[Start of Attachment]
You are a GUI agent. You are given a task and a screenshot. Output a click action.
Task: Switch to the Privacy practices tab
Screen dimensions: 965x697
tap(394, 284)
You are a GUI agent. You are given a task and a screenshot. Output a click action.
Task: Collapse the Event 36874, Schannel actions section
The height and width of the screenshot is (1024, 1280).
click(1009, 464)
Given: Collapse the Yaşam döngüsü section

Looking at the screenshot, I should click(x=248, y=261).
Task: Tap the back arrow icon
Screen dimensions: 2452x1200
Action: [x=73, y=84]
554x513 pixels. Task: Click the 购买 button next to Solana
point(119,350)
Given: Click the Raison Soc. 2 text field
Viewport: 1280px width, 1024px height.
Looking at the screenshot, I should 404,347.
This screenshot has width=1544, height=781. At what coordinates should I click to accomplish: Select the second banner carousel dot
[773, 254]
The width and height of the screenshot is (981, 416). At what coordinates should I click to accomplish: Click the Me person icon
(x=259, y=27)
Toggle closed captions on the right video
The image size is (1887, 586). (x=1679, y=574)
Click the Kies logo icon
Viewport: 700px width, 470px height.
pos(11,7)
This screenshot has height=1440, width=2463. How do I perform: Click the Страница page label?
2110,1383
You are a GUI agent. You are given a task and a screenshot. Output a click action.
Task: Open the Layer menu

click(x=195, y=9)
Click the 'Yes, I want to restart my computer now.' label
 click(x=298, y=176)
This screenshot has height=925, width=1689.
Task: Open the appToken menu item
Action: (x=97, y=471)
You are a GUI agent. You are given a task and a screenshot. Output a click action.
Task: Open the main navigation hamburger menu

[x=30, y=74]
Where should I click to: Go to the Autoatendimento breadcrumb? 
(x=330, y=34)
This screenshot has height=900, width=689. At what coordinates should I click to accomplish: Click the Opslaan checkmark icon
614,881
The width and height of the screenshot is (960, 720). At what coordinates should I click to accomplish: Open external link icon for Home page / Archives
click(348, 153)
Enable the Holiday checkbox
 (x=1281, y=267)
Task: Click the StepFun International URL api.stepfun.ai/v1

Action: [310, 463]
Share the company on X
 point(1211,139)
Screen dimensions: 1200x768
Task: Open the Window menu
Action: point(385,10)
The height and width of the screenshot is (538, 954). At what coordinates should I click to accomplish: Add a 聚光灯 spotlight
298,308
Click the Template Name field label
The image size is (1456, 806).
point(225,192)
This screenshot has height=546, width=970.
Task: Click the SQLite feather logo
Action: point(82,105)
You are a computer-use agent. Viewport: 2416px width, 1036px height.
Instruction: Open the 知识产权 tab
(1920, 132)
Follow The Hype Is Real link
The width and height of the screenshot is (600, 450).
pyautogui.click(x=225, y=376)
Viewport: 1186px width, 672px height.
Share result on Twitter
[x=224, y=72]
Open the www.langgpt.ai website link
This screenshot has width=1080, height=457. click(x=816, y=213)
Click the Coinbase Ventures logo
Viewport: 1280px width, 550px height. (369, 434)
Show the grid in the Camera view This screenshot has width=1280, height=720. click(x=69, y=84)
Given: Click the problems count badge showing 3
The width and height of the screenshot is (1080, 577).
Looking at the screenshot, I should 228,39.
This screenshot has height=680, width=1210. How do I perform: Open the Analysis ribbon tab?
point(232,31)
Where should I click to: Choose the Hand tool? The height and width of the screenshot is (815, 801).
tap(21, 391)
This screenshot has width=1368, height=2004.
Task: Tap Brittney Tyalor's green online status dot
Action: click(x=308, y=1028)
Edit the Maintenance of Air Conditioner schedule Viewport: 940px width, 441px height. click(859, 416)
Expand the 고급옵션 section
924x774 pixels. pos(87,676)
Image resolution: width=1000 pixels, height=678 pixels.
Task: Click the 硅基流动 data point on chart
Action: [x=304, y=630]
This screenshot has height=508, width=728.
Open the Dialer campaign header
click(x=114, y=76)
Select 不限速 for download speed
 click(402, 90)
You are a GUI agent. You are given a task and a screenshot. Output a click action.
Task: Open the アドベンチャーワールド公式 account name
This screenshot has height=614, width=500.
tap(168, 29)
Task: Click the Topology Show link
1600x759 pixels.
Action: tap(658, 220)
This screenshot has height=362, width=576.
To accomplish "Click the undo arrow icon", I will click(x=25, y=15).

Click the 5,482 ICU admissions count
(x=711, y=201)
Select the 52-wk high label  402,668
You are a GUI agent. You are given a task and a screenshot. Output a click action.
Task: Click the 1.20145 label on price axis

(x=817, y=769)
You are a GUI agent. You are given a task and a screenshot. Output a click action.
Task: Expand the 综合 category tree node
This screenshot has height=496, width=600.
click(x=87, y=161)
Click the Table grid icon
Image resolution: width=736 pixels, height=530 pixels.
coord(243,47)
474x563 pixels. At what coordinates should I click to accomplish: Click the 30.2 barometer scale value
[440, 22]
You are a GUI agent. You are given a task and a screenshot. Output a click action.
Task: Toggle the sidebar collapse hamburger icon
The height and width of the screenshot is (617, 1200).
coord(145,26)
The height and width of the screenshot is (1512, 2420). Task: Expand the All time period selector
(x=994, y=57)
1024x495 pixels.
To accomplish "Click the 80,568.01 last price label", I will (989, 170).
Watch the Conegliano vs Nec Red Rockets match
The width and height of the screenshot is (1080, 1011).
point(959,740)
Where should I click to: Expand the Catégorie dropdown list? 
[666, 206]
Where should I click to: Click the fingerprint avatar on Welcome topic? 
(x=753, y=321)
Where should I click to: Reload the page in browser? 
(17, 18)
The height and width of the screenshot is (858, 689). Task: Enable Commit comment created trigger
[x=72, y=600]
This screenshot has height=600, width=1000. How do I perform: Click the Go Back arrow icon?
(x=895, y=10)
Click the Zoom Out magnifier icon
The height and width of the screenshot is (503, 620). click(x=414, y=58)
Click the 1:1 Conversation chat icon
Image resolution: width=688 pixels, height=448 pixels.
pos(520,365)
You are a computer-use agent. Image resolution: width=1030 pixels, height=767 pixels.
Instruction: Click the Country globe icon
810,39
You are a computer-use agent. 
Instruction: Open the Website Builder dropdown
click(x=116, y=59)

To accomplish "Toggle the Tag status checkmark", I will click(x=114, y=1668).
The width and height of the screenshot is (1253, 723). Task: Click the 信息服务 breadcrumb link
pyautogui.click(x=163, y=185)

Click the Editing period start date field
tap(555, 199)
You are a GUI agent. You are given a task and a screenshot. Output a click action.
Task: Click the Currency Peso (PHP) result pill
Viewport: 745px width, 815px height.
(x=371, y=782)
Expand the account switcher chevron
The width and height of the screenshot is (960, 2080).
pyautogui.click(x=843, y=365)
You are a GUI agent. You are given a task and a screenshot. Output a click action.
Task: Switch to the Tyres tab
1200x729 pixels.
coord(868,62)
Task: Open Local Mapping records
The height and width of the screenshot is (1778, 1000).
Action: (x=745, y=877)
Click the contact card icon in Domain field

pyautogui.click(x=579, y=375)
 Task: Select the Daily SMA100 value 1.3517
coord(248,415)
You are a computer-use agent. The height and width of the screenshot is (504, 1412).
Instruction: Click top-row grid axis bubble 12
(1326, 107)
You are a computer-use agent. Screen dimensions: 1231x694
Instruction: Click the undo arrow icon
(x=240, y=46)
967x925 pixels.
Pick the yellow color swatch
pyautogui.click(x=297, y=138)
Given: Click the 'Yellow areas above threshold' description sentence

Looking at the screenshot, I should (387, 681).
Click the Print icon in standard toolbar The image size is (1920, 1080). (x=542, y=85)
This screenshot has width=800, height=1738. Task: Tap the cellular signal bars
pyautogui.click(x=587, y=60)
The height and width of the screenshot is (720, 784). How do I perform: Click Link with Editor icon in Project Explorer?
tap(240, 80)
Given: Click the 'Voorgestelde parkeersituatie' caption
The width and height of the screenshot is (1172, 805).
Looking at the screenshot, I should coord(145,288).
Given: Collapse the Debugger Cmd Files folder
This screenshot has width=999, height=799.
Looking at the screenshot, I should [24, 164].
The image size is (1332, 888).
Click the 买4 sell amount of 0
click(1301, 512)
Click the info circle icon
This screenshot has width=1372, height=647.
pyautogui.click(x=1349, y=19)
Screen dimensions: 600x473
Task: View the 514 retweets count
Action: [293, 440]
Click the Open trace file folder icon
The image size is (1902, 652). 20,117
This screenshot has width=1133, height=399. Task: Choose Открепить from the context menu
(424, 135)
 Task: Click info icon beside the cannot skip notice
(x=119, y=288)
[End of Attachment]
# TASK ITEM
The answer must consist of every line from the data that holds the string "account".

# EXPECTED ANSWER
Task: Open the アドベンチャーワールド公式 account name
Expand the account switcher chevron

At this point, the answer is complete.